The task – Output only the stretch of the listing that starts at the line containing "Task: Pick sky blue swatch under 真我X50 5G" and ends at the line containing "Task: Click 修改 for 新闻189", reproduced exactly with both ends.

Records provided –
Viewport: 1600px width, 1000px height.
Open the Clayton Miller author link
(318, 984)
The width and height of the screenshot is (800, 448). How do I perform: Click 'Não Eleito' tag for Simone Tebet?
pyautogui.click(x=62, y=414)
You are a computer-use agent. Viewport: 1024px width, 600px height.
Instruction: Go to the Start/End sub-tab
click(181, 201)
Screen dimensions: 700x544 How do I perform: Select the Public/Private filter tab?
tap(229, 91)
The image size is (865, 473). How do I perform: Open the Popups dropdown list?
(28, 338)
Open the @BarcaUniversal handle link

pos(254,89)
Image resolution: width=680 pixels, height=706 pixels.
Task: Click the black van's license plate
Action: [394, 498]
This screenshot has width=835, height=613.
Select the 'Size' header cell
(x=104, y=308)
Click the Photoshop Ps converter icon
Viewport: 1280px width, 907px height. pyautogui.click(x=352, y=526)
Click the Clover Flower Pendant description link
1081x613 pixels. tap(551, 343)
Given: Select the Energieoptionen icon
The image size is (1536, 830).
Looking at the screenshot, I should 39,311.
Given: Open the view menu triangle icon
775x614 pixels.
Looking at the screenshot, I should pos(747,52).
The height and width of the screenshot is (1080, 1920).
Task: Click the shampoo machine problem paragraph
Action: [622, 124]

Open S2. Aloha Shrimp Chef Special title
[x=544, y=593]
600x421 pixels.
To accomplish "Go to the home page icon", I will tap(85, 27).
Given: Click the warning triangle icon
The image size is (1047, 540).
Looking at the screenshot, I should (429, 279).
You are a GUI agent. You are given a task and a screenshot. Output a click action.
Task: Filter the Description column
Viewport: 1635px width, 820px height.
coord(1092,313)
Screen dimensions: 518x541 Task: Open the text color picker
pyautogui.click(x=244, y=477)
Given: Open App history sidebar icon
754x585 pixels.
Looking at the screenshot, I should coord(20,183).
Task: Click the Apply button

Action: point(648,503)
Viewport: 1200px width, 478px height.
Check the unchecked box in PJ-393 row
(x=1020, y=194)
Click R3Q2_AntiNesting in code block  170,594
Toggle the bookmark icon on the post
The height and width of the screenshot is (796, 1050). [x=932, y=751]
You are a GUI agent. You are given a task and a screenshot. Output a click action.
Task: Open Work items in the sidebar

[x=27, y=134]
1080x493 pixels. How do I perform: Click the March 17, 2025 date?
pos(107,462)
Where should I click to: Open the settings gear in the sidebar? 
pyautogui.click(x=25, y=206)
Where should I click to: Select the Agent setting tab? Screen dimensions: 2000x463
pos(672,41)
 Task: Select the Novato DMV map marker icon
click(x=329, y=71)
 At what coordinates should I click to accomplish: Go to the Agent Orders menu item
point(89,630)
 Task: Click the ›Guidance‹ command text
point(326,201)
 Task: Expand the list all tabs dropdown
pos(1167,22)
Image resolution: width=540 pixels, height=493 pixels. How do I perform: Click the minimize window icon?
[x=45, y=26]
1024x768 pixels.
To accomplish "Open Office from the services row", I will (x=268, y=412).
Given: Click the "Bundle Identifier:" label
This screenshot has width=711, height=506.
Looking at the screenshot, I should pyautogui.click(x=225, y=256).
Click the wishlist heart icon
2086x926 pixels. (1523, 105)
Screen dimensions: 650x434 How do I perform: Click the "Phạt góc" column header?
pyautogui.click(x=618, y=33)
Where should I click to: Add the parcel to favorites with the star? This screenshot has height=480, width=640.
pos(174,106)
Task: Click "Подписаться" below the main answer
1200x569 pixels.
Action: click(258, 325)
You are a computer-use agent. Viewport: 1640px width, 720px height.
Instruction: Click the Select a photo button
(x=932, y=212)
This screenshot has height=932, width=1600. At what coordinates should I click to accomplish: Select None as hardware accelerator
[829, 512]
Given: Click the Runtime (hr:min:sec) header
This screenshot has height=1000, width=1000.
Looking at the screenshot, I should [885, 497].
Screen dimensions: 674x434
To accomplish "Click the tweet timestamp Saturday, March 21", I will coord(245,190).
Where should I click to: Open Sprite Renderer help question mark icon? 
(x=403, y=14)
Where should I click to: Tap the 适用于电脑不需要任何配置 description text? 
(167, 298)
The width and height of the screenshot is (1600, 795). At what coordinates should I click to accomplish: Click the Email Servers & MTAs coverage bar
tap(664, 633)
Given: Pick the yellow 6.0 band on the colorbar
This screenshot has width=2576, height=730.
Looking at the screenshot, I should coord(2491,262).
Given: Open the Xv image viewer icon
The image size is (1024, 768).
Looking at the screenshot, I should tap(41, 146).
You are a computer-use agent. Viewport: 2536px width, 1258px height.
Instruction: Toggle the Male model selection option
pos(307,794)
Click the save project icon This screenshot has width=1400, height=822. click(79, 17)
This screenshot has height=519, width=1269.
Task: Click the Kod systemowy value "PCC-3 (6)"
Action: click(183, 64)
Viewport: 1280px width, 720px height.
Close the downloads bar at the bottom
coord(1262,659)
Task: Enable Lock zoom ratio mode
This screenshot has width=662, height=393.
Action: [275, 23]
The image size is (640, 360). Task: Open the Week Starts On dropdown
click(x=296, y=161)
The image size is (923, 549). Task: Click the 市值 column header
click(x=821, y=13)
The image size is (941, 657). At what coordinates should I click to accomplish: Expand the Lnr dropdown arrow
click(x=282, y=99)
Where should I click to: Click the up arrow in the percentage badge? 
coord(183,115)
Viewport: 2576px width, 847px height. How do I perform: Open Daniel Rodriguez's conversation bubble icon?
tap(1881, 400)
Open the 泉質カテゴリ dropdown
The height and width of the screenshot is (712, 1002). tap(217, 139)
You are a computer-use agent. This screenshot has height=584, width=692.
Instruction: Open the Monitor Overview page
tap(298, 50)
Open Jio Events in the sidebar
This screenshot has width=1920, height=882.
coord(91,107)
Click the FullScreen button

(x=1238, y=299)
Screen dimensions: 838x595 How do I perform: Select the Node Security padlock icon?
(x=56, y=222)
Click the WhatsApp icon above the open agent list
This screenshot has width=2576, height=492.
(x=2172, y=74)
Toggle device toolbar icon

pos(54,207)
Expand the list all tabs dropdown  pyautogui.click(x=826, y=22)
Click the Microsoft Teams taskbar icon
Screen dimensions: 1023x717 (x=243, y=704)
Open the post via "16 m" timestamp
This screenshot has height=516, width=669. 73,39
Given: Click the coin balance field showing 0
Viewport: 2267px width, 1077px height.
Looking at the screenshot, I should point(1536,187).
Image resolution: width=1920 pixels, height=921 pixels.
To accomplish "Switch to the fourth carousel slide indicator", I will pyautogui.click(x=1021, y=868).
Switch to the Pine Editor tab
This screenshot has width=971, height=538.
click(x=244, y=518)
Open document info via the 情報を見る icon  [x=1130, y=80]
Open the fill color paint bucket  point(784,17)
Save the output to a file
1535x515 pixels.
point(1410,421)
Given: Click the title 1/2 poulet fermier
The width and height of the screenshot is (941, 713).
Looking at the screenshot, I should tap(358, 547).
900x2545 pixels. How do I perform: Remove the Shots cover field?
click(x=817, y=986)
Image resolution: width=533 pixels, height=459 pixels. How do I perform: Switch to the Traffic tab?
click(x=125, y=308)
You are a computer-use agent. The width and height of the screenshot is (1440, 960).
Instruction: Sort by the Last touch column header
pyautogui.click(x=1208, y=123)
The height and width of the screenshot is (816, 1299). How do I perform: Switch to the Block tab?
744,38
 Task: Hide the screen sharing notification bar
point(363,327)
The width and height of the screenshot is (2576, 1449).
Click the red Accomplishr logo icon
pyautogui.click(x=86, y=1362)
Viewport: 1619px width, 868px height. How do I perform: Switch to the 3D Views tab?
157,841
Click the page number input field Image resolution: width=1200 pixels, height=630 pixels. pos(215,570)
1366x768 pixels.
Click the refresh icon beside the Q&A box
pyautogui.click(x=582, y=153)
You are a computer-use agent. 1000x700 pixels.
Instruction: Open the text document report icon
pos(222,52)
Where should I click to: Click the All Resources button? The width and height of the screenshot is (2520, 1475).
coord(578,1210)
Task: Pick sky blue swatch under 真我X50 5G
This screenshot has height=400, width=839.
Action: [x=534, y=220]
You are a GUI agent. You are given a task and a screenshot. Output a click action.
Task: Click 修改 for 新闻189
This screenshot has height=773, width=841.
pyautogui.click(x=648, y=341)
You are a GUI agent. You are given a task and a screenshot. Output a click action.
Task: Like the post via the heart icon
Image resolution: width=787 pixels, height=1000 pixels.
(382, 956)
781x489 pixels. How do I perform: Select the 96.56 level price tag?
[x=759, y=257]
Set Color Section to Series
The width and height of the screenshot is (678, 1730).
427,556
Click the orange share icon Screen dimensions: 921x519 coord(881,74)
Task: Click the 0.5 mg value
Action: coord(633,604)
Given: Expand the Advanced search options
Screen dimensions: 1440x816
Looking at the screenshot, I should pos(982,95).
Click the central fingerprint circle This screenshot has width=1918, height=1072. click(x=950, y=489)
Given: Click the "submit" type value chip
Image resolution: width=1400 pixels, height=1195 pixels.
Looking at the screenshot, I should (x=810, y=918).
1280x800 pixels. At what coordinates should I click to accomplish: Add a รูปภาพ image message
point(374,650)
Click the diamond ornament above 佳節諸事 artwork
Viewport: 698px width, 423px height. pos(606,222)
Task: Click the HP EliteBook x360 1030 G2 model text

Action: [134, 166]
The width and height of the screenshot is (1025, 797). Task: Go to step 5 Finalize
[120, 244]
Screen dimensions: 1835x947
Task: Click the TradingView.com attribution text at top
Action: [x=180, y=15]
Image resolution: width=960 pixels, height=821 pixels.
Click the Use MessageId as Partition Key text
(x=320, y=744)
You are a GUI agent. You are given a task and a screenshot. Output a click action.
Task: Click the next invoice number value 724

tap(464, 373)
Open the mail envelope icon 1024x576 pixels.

Task result –
Task: Pick sky blue swatch under 真我X50 5G
This screenshot has height=400, width=839.
Action: [x=534, y=220]
You are a GUI agent. You are given a task and a screenshot. Output a click action.
Task: Click 修改 for 新闻189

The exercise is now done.